**Activity:** Precisely the lines from the one with "At what coordinates should I click to accomplish: Sort" through the end of the data, both included, must make up the response, each restated word for word.

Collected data

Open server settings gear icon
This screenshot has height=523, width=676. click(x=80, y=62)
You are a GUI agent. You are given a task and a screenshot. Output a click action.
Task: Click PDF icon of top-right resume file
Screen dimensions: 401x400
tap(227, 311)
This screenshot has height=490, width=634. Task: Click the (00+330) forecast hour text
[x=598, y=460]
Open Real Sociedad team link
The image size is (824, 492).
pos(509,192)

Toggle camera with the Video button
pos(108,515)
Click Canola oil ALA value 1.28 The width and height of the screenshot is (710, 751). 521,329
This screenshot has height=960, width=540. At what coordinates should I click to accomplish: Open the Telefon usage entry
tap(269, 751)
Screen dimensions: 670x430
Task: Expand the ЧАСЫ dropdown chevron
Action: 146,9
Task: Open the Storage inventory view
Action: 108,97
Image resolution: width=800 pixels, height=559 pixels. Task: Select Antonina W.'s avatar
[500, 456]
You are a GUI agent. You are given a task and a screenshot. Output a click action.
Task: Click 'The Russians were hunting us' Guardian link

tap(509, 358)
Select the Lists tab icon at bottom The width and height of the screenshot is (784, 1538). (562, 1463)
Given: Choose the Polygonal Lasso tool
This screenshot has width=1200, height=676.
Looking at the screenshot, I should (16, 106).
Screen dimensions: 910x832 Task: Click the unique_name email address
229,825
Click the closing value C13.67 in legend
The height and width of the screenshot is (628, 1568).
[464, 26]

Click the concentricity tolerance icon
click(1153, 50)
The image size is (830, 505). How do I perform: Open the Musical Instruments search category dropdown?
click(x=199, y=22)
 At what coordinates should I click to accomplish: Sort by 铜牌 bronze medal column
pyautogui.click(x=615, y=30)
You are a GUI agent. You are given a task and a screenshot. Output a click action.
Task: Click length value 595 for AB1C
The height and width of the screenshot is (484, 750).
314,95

**Exercise answer:**
 At what coordinates should I click to accomplish: Sort by 铜牌 bronze medal column
pyautogui.click(x=615, y=30)
You are a GUI agent. You are given a task and a screenshot. Output a click action.
Task: Click length value 595 for AB1C
The height and width of the screenshot is (484, 750).
314,95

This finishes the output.